(Extracted data entries)

((

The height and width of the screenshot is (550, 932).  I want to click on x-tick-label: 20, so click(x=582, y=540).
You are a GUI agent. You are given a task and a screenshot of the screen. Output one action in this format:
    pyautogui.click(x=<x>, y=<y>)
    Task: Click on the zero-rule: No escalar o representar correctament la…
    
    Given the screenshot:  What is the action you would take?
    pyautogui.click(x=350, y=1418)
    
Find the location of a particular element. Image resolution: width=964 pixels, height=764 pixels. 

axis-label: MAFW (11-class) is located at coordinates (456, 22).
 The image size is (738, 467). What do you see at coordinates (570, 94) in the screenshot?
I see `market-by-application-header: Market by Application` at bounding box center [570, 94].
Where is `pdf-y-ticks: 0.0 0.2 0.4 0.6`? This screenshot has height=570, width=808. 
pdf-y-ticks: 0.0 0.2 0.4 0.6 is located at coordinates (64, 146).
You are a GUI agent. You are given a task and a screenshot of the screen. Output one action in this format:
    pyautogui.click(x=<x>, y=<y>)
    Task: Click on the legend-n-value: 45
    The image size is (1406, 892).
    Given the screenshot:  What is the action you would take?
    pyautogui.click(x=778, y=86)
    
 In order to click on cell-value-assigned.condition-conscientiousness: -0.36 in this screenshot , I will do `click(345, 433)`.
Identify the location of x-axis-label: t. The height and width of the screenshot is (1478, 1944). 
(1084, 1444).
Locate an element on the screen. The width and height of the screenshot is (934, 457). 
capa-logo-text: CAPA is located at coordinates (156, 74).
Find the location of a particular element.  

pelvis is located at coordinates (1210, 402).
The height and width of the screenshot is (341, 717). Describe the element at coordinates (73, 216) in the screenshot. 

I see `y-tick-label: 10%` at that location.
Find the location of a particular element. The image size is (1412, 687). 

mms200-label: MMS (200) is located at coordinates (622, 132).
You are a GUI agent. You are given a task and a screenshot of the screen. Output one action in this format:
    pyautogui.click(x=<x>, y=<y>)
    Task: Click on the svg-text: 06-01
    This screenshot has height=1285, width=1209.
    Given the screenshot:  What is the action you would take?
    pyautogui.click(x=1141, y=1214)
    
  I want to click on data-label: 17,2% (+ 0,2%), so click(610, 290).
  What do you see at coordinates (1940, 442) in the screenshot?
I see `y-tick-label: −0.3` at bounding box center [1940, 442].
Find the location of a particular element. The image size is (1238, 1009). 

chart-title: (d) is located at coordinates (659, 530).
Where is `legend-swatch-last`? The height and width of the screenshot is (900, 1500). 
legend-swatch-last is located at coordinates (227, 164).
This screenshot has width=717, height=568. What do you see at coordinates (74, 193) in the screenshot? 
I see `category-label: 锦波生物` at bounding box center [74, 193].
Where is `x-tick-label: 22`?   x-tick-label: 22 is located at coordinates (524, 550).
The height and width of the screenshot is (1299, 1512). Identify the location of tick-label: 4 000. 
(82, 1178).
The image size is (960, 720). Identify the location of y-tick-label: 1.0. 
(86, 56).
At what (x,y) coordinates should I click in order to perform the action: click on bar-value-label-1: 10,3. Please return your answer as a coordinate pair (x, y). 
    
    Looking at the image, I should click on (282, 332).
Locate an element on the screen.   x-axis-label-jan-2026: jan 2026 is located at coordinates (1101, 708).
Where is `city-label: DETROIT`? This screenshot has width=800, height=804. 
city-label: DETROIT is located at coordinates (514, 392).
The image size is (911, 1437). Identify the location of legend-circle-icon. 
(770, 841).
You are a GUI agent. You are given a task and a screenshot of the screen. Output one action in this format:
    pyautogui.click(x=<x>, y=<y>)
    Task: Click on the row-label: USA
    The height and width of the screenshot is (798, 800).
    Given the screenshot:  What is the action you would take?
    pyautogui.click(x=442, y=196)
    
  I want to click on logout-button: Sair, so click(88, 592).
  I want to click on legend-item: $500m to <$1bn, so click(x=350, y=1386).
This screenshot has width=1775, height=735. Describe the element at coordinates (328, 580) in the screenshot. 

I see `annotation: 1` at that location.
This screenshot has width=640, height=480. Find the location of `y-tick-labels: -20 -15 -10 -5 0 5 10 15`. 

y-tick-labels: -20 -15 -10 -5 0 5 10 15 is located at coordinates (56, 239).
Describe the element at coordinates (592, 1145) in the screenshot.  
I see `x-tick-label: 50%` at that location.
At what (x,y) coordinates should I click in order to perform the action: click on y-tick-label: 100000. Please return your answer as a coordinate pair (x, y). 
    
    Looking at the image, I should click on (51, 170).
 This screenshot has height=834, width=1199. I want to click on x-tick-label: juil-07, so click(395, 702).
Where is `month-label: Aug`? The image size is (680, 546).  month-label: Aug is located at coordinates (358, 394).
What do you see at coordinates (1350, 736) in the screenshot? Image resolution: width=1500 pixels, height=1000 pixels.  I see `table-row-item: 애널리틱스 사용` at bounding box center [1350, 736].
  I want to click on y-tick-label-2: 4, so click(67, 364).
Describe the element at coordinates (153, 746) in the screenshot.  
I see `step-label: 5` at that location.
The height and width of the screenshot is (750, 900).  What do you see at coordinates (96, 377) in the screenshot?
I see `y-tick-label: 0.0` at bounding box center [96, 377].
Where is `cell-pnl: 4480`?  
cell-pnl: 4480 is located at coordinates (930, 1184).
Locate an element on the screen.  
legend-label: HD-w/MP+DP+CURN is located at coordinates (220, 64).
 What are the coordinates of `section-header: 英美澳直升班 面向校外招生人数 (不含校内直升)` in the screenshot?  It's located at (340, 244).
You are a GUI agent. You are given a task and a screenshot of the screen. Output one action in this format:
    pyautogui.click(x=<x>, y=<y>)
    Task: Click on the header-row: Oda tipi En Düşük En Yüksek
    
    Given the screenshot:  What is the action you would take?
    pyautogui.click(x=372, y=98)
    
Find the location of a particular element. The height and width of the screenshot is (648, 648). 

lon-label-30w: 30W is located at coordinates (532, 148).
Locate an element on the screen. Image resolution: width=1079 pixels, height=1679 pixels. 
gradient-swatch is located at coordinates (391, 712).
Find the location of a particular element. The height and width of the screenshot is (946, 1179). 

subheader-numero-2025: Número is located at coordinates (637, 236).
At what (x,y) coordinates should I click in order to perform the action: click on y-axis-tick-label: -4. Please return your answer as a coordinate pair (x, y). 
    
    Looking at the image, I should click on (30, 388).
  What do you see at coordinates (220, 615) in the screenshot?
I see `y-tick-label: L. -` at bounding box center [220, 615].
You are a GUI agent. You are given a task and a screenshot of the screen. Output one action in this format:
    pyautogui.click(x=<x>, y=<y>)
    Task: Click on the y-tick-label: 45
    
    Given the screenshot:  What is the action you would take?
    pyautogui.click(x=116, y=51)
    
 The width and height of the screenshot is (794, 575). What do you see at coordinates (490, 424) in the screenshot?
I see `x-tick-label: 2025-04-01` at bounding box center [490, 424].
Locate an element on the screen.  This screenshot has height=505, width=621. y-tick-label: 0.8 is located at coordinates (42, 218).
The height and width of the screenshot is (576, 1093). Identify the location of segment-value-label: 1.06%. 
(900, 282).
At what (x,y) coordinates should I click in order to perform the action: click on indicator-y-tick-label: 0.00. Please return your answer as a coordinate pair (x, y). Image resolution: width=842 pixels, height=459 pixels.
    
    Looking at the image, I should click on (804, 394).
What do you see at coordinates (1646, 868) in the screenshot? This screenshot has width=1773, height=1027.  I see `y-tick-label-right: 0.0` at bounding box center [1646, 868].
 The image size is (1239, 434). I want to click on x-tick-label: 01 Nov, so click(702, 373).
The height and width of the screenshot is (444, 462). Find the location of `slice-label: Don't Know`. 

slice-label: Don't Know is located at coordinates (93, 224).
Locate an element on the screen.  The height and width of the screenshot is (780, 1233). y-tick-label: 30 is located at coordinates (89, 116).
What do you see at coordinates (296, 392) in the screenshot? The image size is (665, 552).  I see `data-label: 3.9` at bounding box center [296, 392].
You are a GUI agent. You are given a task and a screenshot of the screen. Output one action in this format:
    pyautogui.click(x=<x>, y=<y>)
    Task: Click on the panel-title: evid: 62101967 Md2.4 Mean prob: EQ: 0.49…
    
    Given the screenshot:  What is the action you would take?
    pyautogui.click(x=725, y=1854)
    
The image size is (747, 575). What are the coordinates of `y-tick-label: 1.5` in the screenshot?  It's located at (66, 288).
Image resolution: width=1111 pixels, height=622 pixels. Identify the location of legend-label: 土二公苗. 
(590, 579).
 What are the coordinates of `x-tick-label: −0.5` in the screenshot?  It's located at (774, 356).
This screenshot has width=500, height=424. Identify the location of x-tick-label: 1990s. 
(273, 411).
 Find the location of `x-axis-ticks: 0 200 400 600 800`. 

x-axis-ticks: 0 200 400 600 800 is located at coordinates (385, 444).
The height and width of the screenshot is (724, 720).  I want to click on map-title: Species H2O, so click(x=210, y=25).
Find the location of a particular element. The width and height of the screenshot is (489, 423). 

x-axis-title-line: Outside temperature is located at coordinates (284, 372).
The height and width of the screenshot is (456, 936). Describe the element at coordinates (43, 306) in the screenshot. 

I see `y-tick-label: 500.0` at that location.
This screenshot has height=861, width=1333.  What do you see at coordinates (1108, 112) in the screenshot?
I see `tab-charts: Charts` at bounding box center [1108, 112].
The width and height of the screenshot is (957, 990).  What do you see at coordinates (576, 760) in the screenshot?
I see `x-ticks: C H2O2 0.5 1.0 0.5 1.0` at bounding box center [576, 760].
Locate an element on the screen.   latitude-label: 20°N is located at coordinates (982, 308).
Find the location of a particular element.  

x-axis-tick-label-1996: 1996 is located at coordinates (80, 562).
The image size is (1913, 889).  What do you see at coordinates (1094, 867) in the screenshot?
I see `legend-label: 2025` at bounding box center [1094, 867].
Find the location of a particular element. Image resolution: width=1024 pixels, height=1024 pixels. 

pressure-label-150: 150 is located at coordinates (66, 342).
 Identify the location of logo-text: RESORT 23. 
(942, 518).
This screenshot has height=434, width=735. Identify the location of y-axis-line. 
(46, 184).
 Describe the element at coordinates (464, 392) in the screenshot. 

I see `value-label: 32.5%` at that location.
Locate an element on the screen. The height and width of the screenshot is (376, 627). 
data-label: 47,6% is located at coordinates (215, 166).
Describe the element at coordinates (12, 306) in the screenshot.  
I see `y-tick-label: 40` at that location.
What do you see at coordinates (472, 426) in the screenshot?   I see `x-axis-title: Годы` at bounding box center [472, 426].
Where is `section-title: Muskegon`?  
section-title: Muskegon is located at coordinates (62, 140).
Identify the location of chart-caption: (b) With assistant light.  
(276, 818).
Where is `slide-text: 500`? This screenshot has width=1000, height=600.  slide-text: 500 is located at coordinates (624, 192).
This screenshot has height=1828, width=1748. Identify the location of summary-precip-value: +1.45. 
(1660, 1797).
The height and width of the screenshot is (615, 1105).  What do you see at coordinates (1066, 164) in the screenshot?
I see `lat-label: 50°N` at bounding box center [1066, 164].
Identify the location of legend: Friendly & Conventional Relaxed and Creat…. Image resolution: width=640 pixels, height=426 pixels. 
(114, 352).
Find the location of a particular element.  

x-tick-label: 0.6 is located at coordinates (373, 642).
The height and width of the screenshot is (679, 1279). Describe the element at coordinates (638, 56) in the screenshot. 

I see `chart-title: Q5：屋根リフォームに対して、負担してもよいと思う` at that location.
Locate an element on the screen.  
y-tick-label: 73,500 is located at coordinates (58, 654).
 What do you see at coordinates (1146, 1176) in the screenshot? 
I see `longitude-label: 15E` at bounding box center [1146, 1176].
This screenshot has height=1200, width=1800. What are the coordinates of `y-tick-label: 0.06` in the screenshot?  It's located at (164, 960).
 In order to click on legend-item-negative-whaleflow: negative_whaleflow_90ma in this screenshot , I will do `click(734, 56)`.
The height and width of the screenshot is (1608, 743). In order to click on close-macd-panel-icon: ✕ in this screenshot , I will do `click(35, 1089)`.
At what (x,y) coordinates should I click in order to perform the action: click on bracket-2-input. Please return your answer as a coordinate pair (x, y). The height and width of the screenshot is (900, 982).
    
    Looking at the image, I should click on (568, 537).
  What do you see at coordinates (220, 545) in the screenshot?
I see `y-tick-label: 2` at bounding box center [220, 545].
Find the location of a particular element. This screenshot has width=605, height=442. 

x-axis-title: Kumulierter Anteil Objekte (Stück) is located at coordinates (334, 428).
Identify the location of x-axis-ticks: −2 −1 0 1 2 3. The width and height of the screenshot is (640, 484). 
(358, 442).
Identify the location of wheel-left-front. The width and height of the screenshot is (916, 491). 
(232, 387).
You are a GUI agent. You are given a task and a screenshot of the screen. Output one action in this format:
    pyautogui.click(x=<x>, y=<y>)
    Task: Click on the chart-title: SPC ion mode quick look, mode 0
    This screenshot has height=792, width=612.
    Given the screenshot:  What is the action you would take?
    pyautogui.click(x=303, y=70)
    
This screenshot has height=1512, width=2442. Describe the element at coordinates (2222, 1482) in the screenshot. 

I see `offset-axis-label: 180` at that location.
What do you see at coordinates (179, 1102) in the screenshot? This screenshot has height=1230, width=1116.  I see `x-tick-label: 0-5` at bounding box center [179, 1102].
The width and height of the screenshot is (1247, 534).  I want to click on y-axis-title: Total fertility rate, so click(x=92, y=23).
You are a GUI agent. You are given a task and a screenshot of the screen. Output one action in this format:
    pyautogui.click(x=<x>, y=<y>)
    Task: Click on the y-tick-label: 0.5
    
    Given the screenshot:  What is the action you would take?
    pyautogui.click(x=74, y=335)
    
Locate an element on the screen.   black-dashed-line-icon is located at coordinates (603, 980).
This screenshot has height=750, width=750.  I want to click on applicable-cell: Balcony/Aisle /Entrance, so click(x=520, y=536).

))

• How to complete this task
Count how many lines of the listing above contain the string "pair". Reply with the number alone.

• Exercise response
5